───── RECORD SET ─────
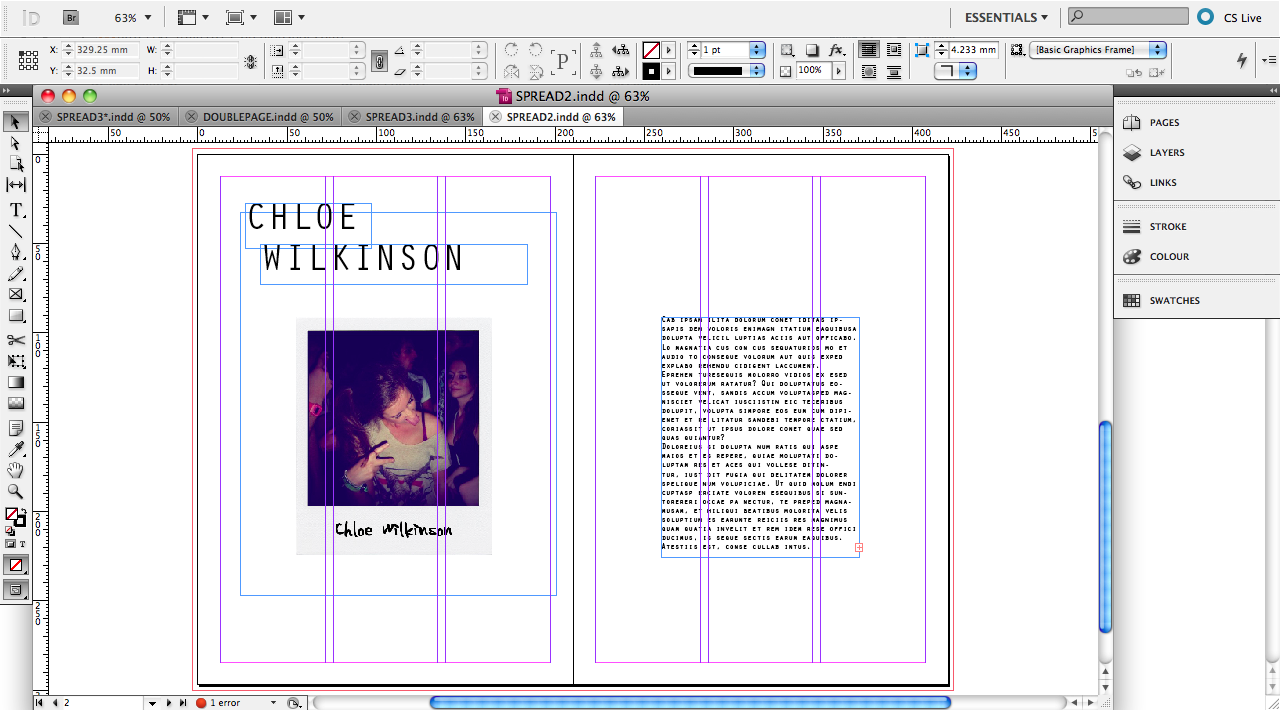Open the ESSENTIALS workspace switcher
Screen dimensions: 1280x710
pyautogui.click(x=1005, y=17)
─────
───── RECORD SET ─────
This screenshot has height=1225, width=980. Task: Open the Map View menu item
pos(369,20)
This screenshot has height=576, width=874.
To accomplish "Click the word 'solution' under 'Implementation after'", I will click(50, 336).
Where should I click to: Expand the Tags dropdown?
─────
───── RECORD SET ─────
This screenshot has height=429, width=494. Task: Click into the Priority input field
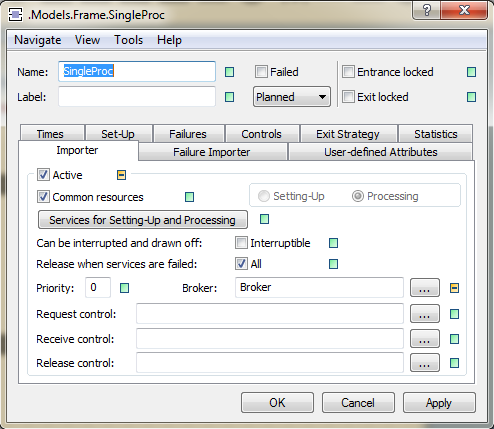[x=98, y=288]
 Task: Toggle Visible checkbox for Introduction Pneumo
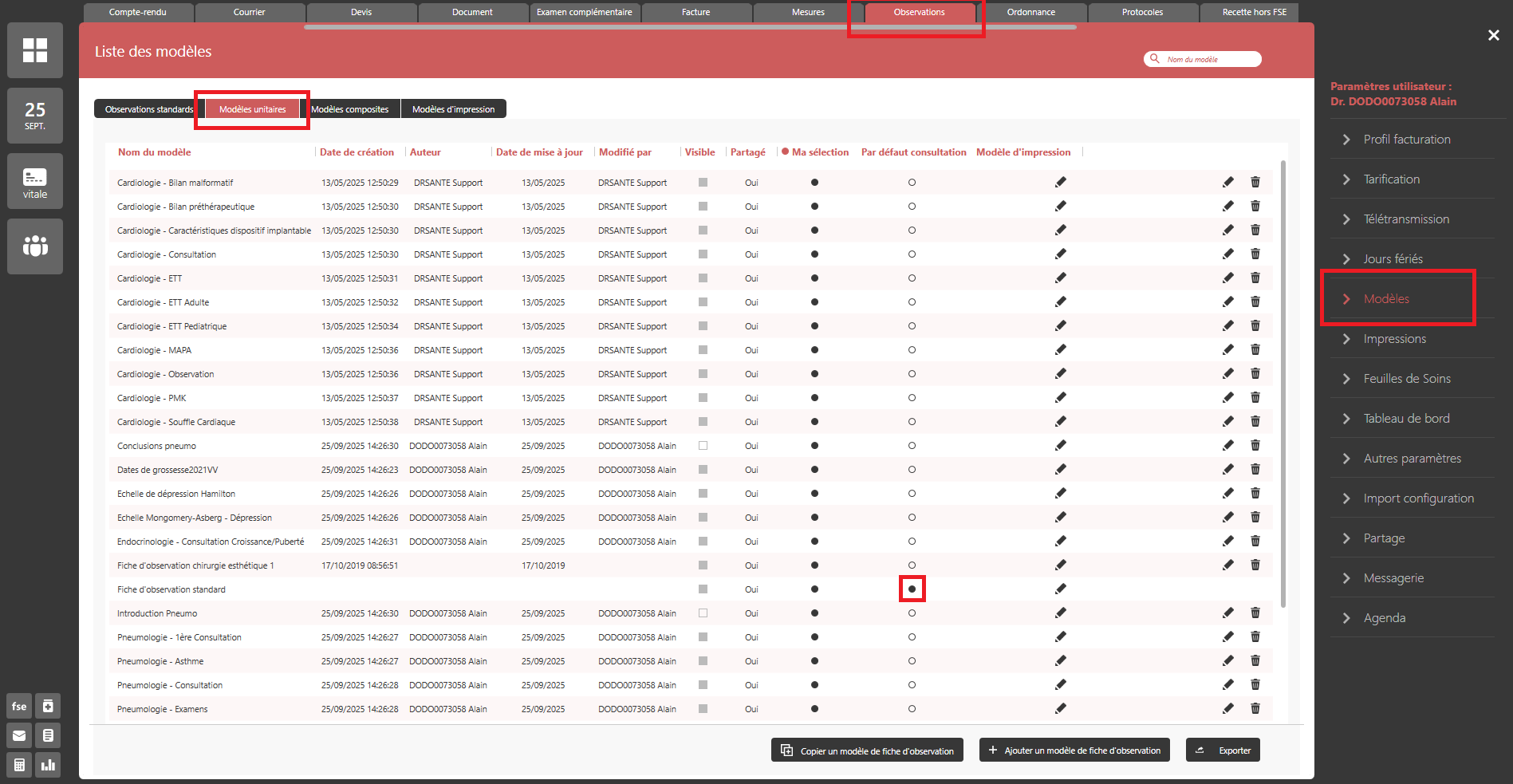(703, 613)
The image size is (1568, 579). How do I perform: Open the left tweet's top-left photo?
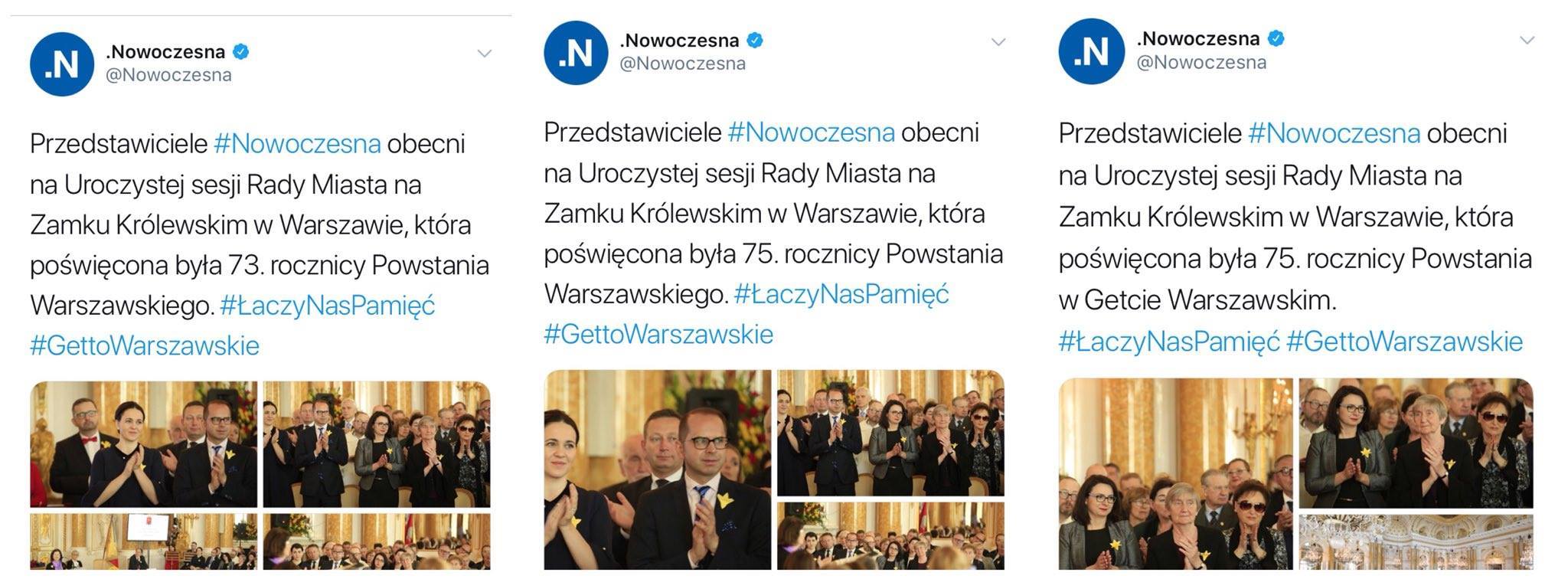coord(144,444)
─────
In the listing above, find the line holding "This screenshot has height=1225, width=980." and the line holding "Where should I", then output those two lines and every line between them exactly.

» **RESULT**:
This screenshot has height=1225, width=980. Task: Open the Map View menu item
pos(369,20)
This screenshot has height=576, width=874.
To accomplish "Click the word 'solution' under 'Implementation after'", I will click(50, 336).
Where should I click to: Expand the Tags dropdown?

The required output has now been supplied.